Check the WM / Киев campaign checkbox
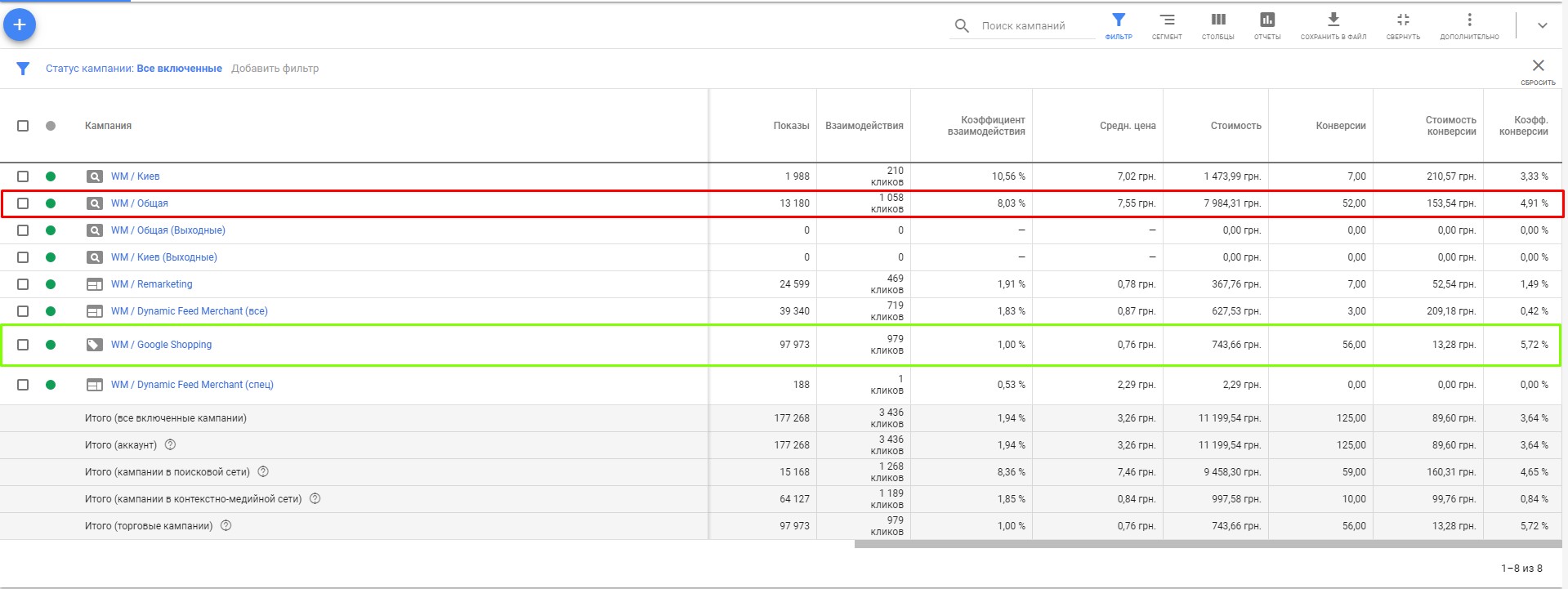This screenshot has height=589, width=1568. click(23, 176)
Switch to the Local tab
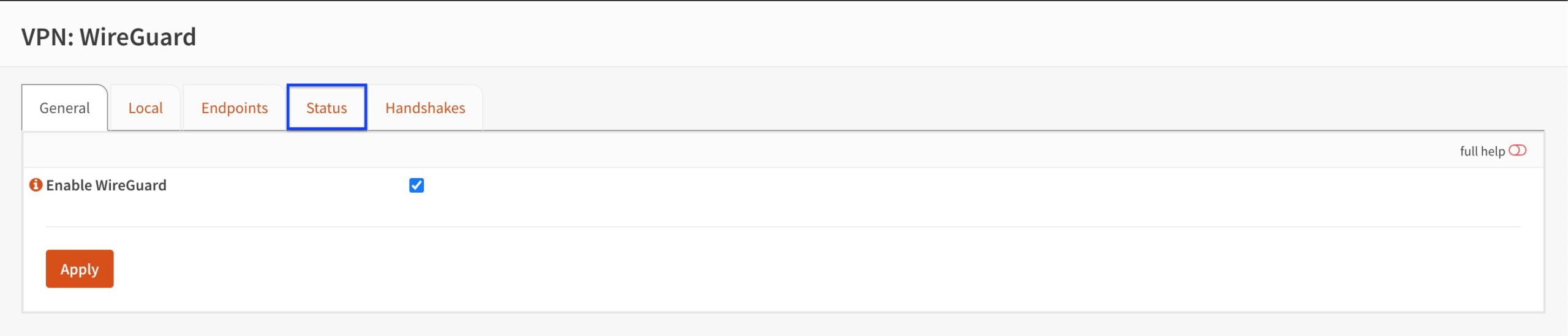 [x=145, y=108]
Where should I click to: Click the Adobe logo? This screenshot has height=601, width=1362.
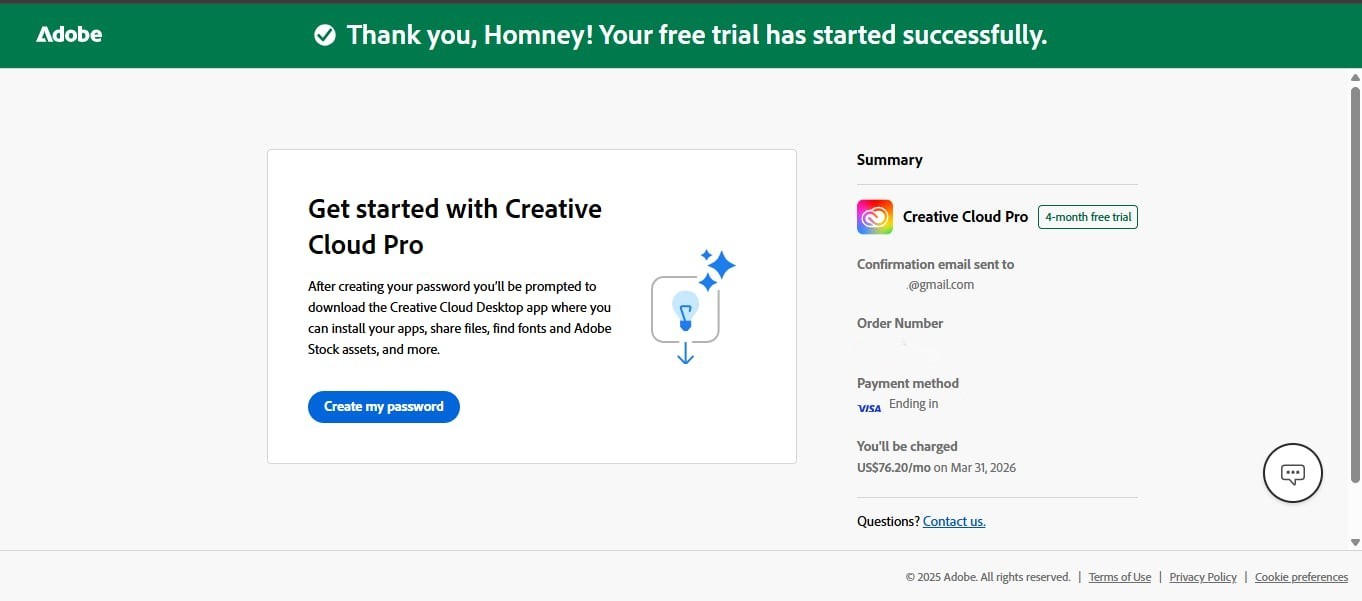[68, 33]
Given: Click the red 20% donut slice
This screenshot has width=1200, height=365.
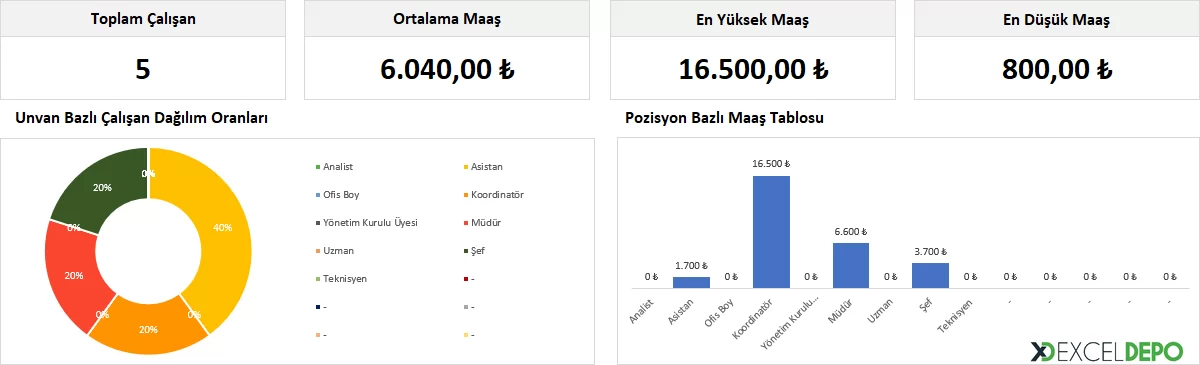Looking at the screenshot, I should click(70, 275).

= = =

Work required: Retype every record above word for word, leaving out any pictures.

Response area:
Check the WM / Киев campaign checkbox
This screenshot has height=589, width=1568. click(23, 176)
Switch to the Local tab
 [x=145, y=108]
Where should I click to: Click the Adobe logo? This screenshot has height=601, width=1362.
[68, 33]
Given: Click the red 20% donut slice
This screenshot has width=1200, height=365.
Looking at the screenshot, I should click(70, 275).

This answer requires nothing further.